Last modified: 2007-11-09 20:40:45 UTC
/* This function reverses the bytes in a word. The method was discovered in 1986 following a competition between ARM programmers; it requires just 4 instructions and 1 work register. A method using only 3 instructions per word reversed was also found, but it has some set-up overhead and uses a 2nd register. */ unsigned long reverse(unsigned long v) { unsigned long t; t = v ^ ((v << 16) | (v >> 16)); // EOR r1,r0,r0,ROR #16 [1] t &= ~0xff0000; // BIC r1,r1,#&ff0000 v = (v << 24) | (v >> 8); // MOV r0,r0,ROR #8 return v ^ (t >> 8); // EOR r0,r0,r1,LSR #8 } The gcc-3.4.3 with -O2 produces: reverse: mov r3, r0 [2] mov r0, r0, ror #16 [2] eor r0, r0, r3 [2] bic r0, r0, #16711680 mov r3, r3, ror #8 eor r0, r3, r0, lsr #8 mov pc, lr Itc doesn't seem to produce [2] optimal code [1].
Confirmed, the mainline produces better code already: mov r3, r0 eor r0, r0, r0, ror #16 bic r0, r0, #16711680 mov r0, r0, lsr #8 eor r0, r0, r3, ror #8 @ lr needed for prologue bx lr
As Andrew pointed out, the merge of the eor and the rotate is now done on mainline in 4.0. The initial redundant MOV is a register allocation artifact. This particular testcase compiles optimally with the new register allocator: reverse: eor r3, r0, r0, ror #16 bic r3, r3, #16711680 mov r3, r3, lsr #8 eor r0, r3, r0, ror #8 bx lr but for other reasons, I wouldn't recommend you use that option (too many other bugs).
(In reply to comment #2) > As Andrew pointed out, the merge of the eor and the rotate is now done on > mainline in 4.0. Hmm, it doesn't work on my gcc. # arm-pld-linux-gcc reversing_the_bytes_in_word.c -s -S -O2 .file "reversing_the_bytes_in_word.c" .text .align 2 .global reverse .type reverse, %function reverse: @ args = 0, pretend = 0, frame = 0 @ frame_needed = 0, uses_anonymous_args = 0 @ link register save eliminated. mov r3, r0 eor r0, r0, r0, ror #16 bic r0, r0, #16711680 mov r0, r0, lsr #8 eor r0, r0, r3, ror #8 @ lr needed for prologue mov pc, lr .size reverse, .-reverse .ident "GCC: (GNU) 4.0.0 20050130 (experimental)" > The initial redundant MOV is a register allocation artifact. > This particular testcase compiles optimally with the new register allocator: Is there a special option I need to set?
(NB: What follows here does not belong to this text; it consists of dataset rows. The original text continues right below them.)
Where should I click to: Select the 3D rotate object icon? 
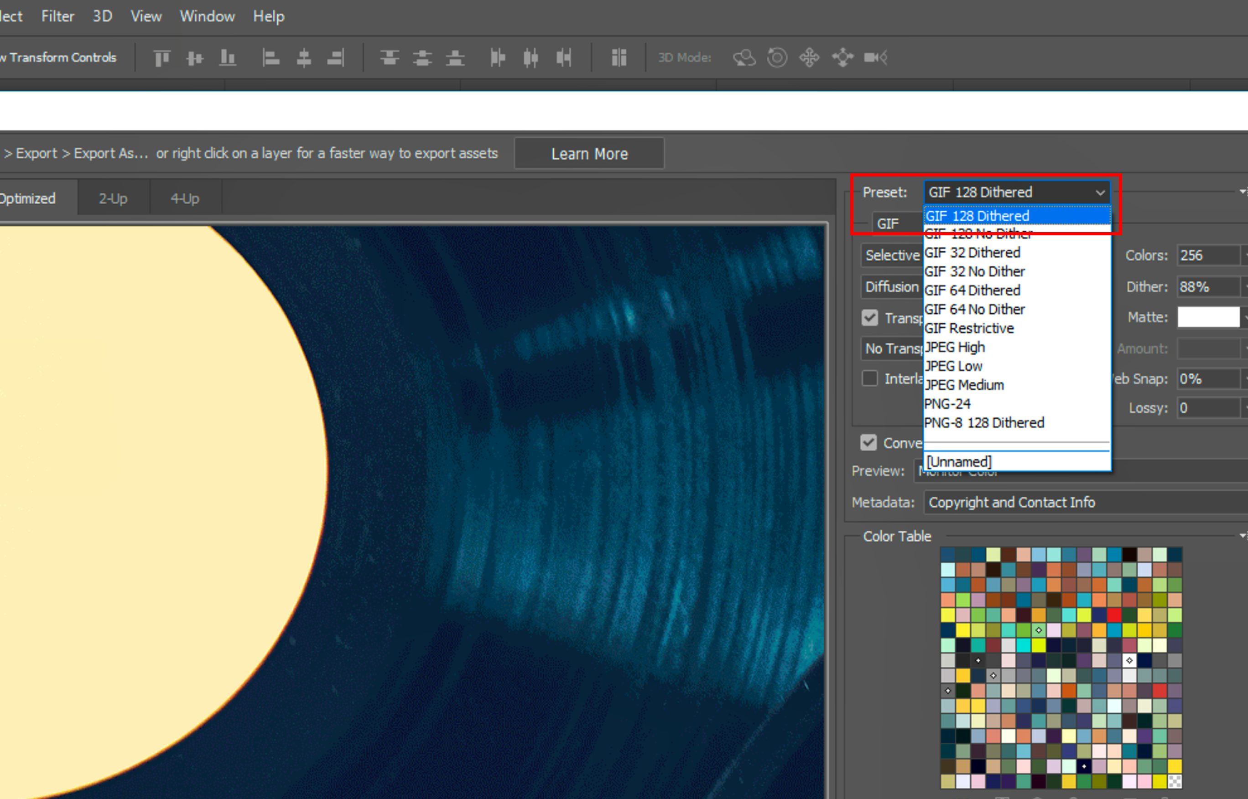pyautogui.click(x=744, y=58)
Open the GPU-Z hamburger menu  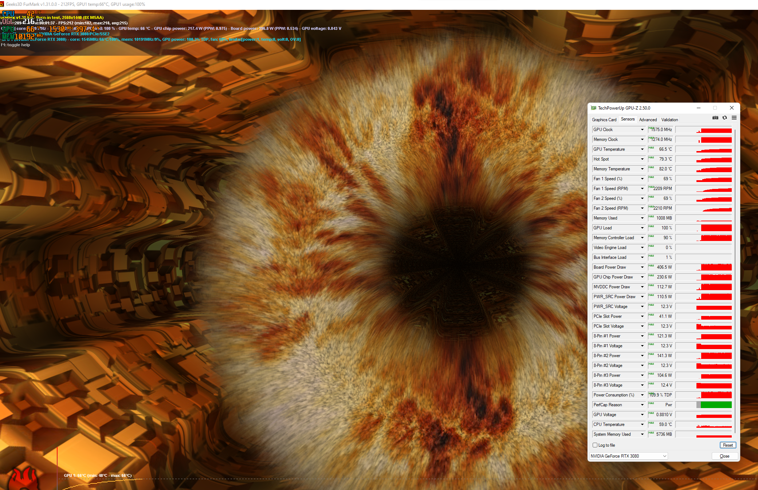pyautogui.click(x=734, y=118)
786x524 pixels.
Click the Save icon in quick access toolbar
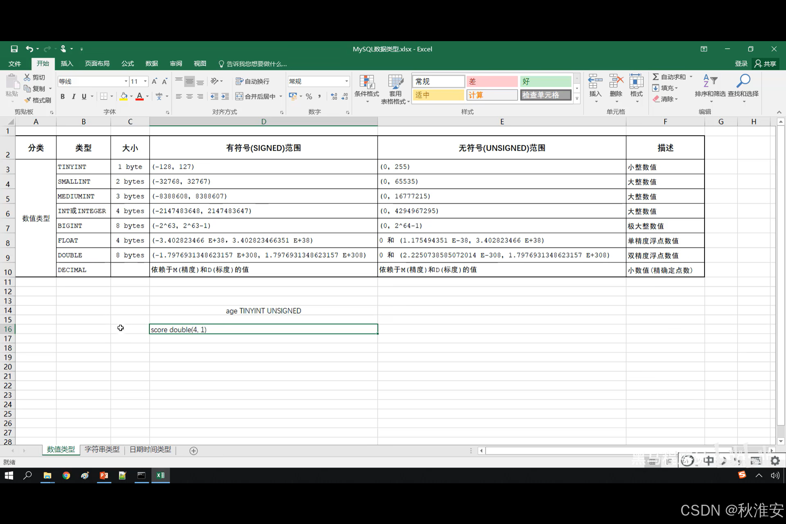[14, 49]
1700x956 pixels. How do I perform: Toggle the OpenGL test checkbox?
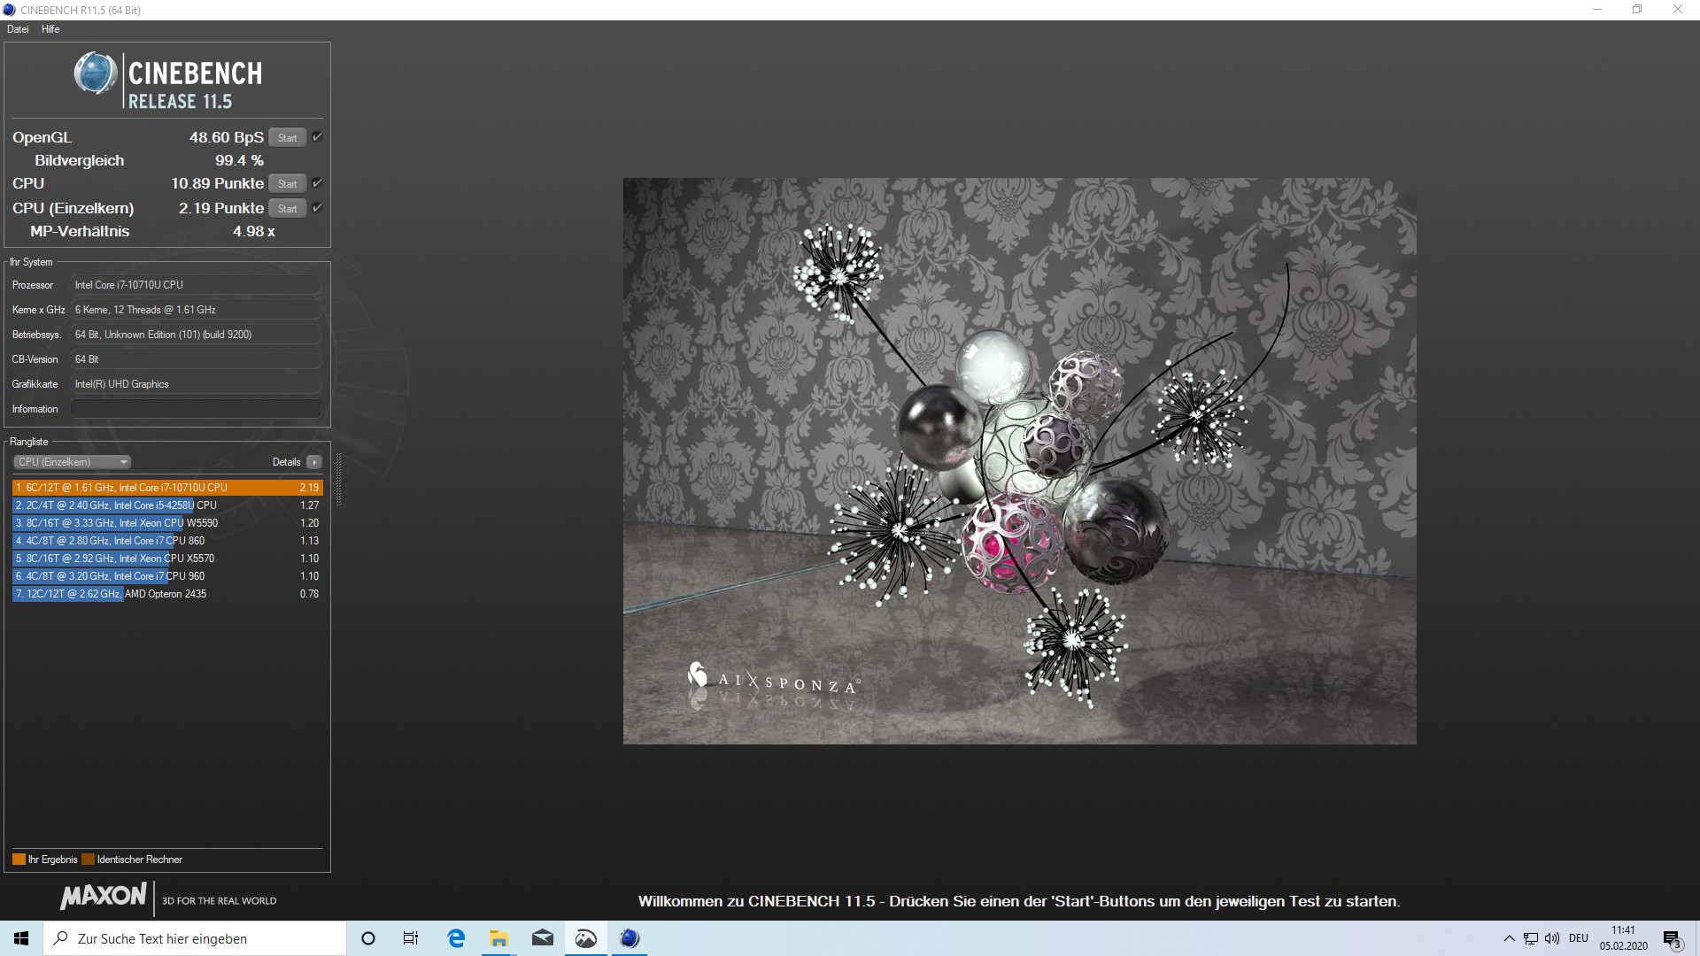pos(317,137)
The new register allocator (new-ra) has been removed because it was buggy and there were no plans to fix it. I was using it to show that the initial MOV was an unrelated issue. Your code snippet shows that the rotate and the EOR are being merged, which is what this PR was about.
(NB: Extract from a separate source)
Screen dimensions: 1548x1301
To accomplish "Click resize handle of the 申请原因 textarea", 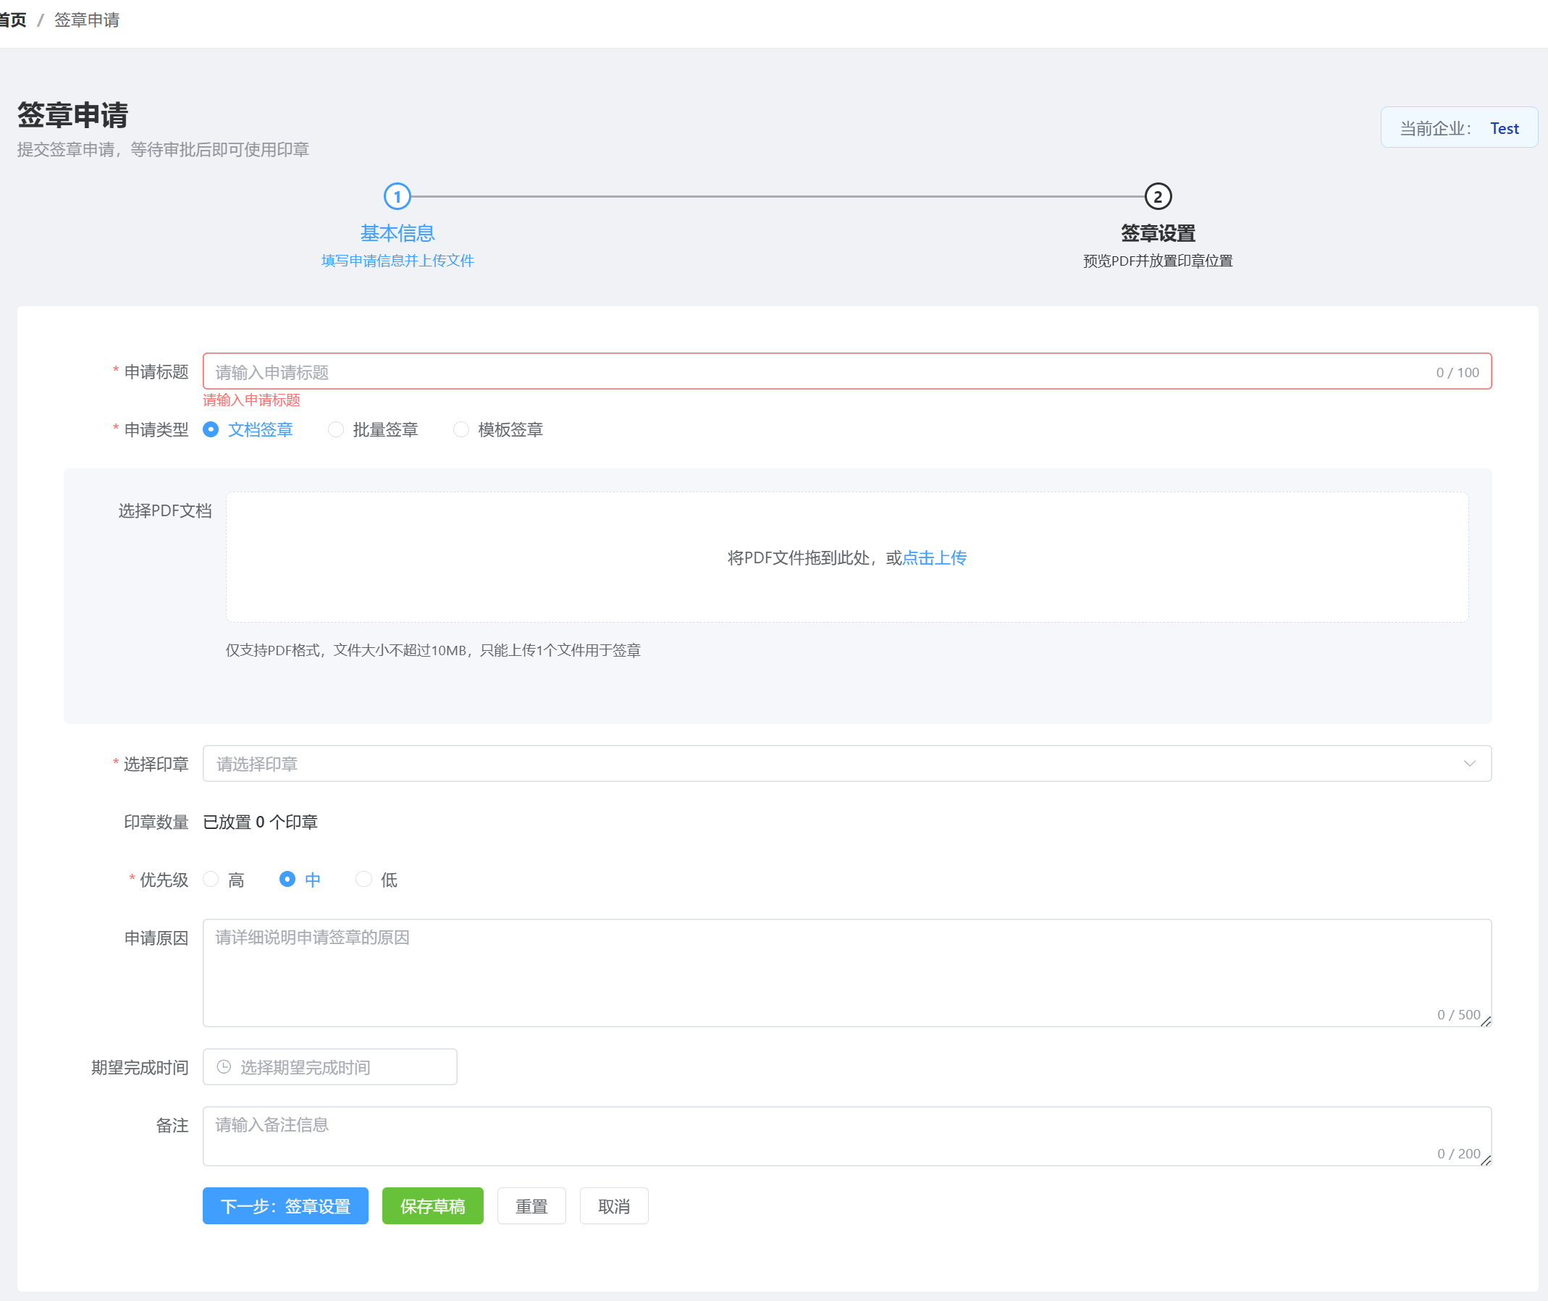I will [x=1485, y=1021].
(In reply to comment #4) > The new register allocator (new-ra) has been removed because it was buggy and > there were no plans to fix it. > I was using it to show that the initial MOV was an unrelated issue. > Your code snippet shows that the rotate and the EOR are being merged, > which is what this PR was about. The PR is about initial eor/mov opt., not eor/rotate ;-) At this moment the comercial IAR compiler generates good code. The GCC should be good too :) reverse: 0x00000D04 E0201860 EOR R1, R0, R0, ROR #16 0x00000D08 E3C118FF BIC R1, R1, #0xFF0000 0x00000D0C E1A01421 MOV R1, R1, LSR #8 0x00000D10 E0210460 EOR R0, R1, R0, ROR #8 0x00000D14 E12FFF1E BX LR
I've linked this to the register-allocator meta-bug
This has been fixed for more than a year: reverse: @ args = 0, pretend = 0, frame = 0 @ frame_needed = 0, uses_anonymous_args = 0 @ link register save eliminated. eor r3, r0, r0, ror #16 @ 12 *arith_shiftsi [length = 4] bic r3, r3, #16711680 @ 13 *arm_andsi3_insn/2 [length = 4] mov r0, r0, ror #8 @ 15 *arm_shiftsi3 [length = 4] eor r0, r0, r3, lsr #8 @ 23 *arith_shiftsi [length = 4] @ lr needed for prologue @ 36 prologue_use [length = 4] bx lr @ 39 return [length = 12] .size reverse, .-reverse .ident "GCC: (GNU) 4.2.0 20060729 (experimental)" 4.3.0 (revision 129967) generates the same code.